#### Requirement:
Once you find the line with "Shipping (46, 2100)" in the data that follows, repeat it and every line after it exactly, through the line with "Unread news (49, 58)".

#### Data for this exercise:
::::
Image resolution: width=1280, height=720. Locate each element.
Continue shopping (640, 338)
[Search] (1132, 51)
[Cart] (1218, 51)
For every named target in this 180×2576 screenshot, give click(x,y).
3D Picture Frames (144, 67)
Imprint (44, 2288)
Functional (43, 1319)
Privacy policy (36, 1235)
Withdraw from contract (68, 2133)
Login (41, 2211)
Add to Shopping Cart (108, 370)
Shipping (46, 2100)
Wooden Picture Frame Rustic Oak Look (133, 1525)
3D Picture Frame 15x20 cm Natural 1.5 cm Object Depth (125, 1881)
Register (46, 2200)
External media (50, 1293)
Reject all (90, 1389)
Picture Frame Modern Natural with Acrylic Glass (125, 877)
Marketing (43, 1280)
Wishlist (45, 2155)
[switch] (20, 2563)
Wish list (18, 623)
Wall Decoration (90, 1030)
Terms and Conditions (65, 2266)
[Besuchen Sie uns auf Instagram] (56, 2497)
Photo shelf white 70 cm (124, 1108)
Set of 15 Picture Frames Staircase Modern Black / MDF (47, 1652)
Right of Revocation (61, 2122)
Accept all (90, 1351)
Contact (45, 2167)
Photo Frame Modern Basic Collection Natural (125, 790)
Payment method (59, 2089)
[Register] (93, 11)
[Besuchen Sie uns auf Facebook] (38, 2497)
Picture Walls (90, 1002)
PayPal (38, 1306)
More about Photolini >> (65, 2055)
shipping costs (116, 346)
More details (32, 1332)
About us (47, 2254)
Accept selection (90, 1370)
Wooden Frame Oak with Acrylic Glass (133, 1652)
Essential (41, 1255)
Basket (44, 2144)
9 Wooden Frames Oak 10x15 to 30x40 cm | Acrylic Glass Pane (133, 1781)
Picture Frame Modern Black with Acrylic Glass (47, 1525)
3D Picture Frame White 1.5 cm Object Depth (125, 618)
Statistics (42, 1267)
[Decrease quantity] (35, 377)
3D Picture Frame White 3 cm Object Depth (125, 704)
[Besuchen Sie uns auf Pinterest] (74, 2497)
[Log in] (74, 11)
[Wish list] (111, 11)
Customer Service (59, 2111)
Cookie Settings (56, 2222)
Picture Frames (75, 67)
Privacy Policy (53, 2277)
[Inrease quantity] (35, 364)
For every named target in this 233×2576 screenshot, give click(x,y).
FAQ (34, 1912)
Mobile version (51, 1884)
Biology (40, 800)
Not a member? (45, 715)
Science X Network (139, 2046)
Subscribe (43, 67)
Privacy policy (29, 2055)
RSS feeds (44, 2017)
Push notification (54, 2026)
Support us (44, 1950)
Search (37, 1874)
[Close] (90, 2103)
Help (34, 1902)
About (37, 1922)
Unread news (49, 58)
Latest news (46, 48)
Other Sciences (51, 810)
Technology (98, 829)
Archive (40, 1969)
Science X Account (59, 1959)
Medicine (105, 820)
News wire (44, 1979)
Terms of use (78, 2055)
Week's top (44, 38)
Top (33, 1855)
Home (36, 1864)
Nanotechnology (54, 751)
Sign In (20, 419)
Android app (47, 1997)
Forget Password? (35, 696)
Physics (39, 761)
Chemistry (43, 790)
::::
#### Result below:
Shipping (46, 2100)
Wooden Picture Frame Rustic Oak Look (133, 1525)
3D Picture Frame 15x20 cm Natural 1.5 cm Object Depth (125, 1881)
Register (46, 2200)
External media (50, 1293)
Reject all (90, 1389)
Picture Frame Modern Natural with Acrylic Glass (125, 877)
Marketing (43, 1280)
Wishlist (45, 2155)
[switch] (20, 2563)
Wish list (18, 623)
Wall Decoration (90, 1030)
Terms and Conditions (65, 2266)
[Besuchen Sie uns auf Instagram] (56, 2497)
Photo shelf white 70 cm (124, 1108)
Set of 15 Picture Frames Staircase Modern Black / MDF (47, 1652)
Right of Revocation (61, 2122)
Accept all (90, 1351)
Contact (45, 2167)
Photo Frame Modern Basic Collection Natural (125, 790)
Payment method (59, 2089)
[Register] (93, 11)
[Besuchen Sie uns auf Facebook] (38, 2497)
Picture Walls (90, 1002)
PayPal (38, 1306)
More about Photolini >> (65, 2055)
shipping costs (116, 346)
More details (32, 1332)
About us (47, 2254)
Accept selection (90, 1370)
Wooden Frame Oak with Acrylic Glass (133, 1652)
Essential (41, 1255)
Basket (44, 2144)
9 Wooden Frames Oak 10x15 to 30x40 cm | Acrylic Glass Pane (133, 1781)
Picture Frame Modern Black with Acrylic Glass (47, 1525)
3D Picture Frame White 1.5 cm Object Depth (125, 618)
Statistics (42, 1267)
[Decrease quantity] (35, 377)
3D Picture Frame White 3 cm Object Depth (125, 704)
[Besuchen Sie uns auf Pinterest] (74, 2497)
[Log in] (74, 11)
[Wish list] (111, 11)
Customer Service (59, 2111)
Cookie Settings (56, 2222)
Picture Frames (75, 67)
Privacy Policy (53, 2277)
[Inrease quantity] (35, 364)
For every named target in this 233×2576 screenshot, give click(x,y).
FAQ (34, 1912)
Mobile version (51, 1884)
Biology (40, 800)
Not a member? (45, 715)
Science X Network (139, 2046)
Subscribe (43, 67)
Privacy policy (29, 2055)
RSS feeds (44, 2017)
Push notification (54, 2026)
Support us (44, 1950)
Search (37, 1874)
[Close] (90, 2103)
Help (34, 1902)
About (37, 1922)
Unread news (49, 58)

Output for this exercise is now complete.